• PROVIDED PASSAGE:
- Opening Delimiter -

The CDC debenture is available in 10-, 20-, and 25-year maturities, and real estate typically uses the 25-year, fully amortizing with no balloon on the CDC portion. The bank's first-lien loan sets its own terms but must run at least 10 years when the 504 is 20 or 25 years, per 13 CFR 120.921. In practice many banks write a 25-year amortization with a 5-year fixed rate that then resets, so the SBA 40% is fixed for life while the bank 50% may reprice.

Is there a prepayment penalty on an SBA 504 loan?

Yes, but only on the CDC/SBA second lien, not the bank first mortgage. A 20- or 25-year debenture carries a declining prepayment penalty over its first 10 years; a 10-year debenture over its first 5. The penalty is calculated on the debenture rate (lower than your all-in rate) times the remaining balance times a factor that steps down 10-9-8 and so on to zero, after which there is no penalty for the rest of the term. You can refinance the bank first lien separately without triggering the SBA penalty.

What types of commercial property can an SBA 504 loan finance?

- Closing Delimiter -

• Collection entries:
- Opening Delimiter -

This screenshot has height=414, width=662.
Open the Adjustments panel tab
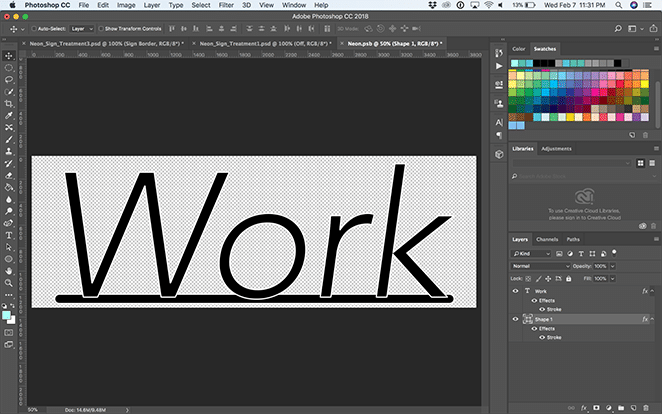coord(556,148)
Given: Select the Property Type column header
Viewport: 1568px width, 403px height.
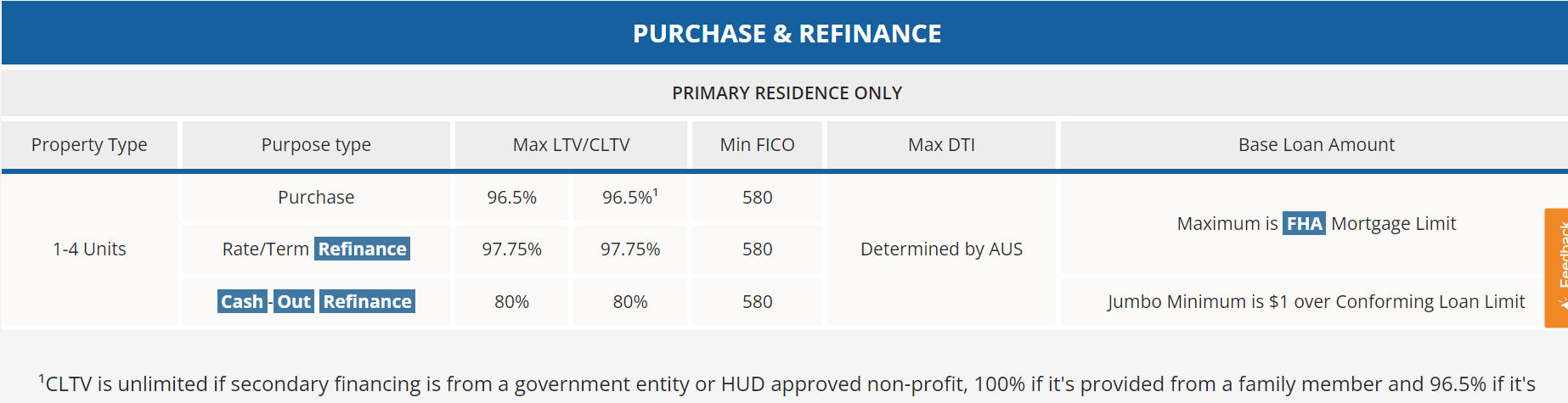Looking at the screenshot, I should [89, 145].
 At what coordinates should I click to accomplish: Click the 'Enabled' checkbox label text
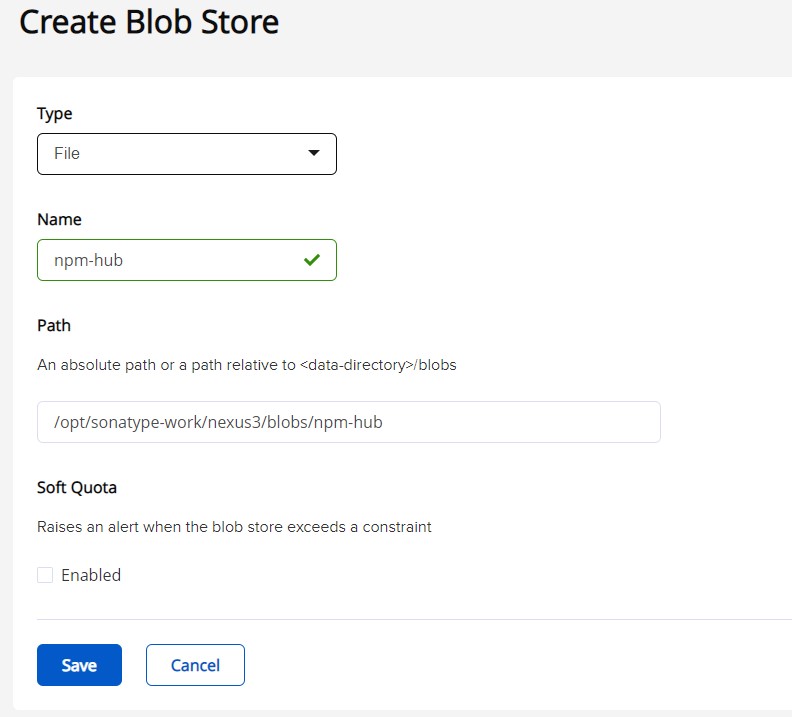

- Closing Delimiter -

• WHAT YOU WILL DO: Condense the paragraph of the SBA 504 loan text that begins "The CDC debenture is available" into a short bulleted list that keeps its main facts. These rows were taken from a different source than the text.

• OUTPUT FOR THIS EXERCISE:
- The CDC debenture comes in 10-, 20-, and 25-year maturities. Real estate usually uses the 25-year term, which is fully amortizing with no balloon on the CDC portion.
- The bank's first-lien loan sets its own terms. Under 13 CFR 120.921, it must run at least 10 years when the 504 is 20 or 25 years.
- Many banks write a 25-year amortization with a 5-year fixed rate that then resets. As a result, the SBA 40% is fixed for life while the bank 50% may reprice.